About the reasonable default: I would suggest 16 or 32, unless you plan on changing the 1:4 ratio to something else as well.

yeah, I think a higher default is most likely reasonable. I'm just collecting some data to support my feeling right now :)

also worth pointing out, the aio_threads setting is the max number of threads. Threads are created dynamically on demand, so it's not necessarily a cost for scenarios where it's not necessary

@FranciscoPombal perhaps there could be something done on qBittorrent side (until libtorrent 2.x hits ) with those experimental results for current defaults as current qBittorrent defaults may benefit SSD over HDD?

NEW
SSD Defaults -> aio_threads = 64 & checking_mem_usage = 256

NEW
HDD Defaults -> aio_threads = 8 & checking_mem_usage = 256

@arvidn if you get to experiment again with this feature could you include aio_threads up to 1024 as that's the "MAX" in qBittorrent & checking_mem_usage to iclude 16/32/64/128

I think those numbers may be too high @xavier2k6. I have seen performance loss at aio_threads being that high. Keep in mind this is A IO.

@don4of4 they may seem too high, but they are there only as a suggestion - the main thing to take from the results from my point of view as a user is that the current aio_threads & checking_mem_usage default(s) should be different for SSD & HDD as currently it seems that the default(s) are not a "one size fits all".

I could also be totally misunderstanding this concept!

@xavier2k6

From the experiments in https://github.com/arvidn/libtorrent/wiki/disk-I-O-settings-for-checking-files, it looks like checking_mem_usage > 256 is irrelevant. Values < 256 were not tested, but probably they don't really matter - 256 corresponds to 4 MiB, which is already pretty low - no significant memory savings would come from lowering further (assuming this quantity is global an not per-torrent; I believe the former is the case, IIRC).

But most importantly, it looks like bumping aio_threads above 8 (which is the same as saying the number of hashing threads above 2) is not a safe change in the general case, as it would hurt the performance of HDD users too much.

Still, bumping from 4 -> 8 would be a good change that would benefit SSD users without hurting HDD users.

Other than cat /sys/block/sdX/queue/rotational on Linux I don't know of a nice way of distinguishing between SSD/HDD, and that's a band-aid solution anyway - I think the real problem is this (last sentence in the test results):

Some more investigation need to go into understanding what happens at 3 hasher threads on a hard drive.

If the AIO disk I/O threads subsystem can be reworked to prevent this kind of performance degradation regardless of storage medium type, that would be ideal.

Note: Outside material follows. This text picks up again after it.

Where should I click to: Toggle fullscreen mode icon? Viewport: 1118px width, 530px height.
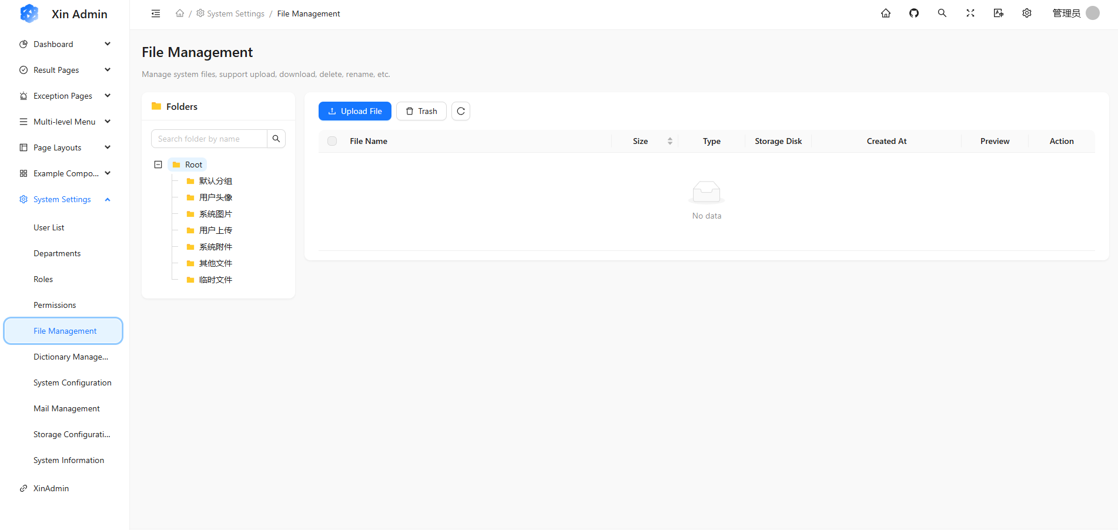tap(970, 14)
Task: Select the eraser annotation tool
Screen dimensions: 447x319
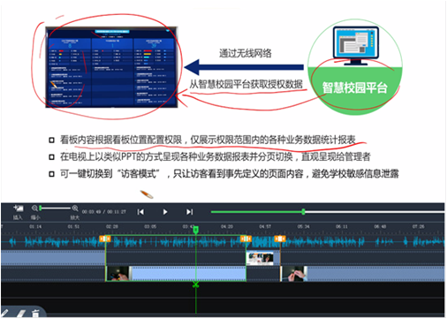Action: point(20,314)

256 corresponds to 4 MiB, which is already pretty low - no significant memory savings would come from lowering further (assuming this quantity is global and not per-torrent; I believe the former is the case, IIRC).

It's per checking torrent. so, typically one at a time.

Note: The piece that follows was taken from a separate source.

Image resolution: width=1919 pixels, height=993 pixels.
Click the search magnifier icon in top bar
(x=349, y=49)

The consensus thus far is:

  • 2 hashing threads is the best default right now (and it is the default in libtorrent 2.0). It provides a good performance boost in both systems that use HDDs as well as SSDs. Greater values exhibit performance regressions in systems with HDDs, while systems with SSDs seem to scale "indefinitely". For libtorrent <= 1.2, 2 hashing threads means setting aio_threads to 8 <= aio_threads < 12. Presumably, 2 hashing threads would exhibit no advantage or even a regression in performance on single CPU core systems, but this is not a common use case nowadays (no one is seriously running real single core systems anymore, and people who setup VMs to use a single core are expected to change the default).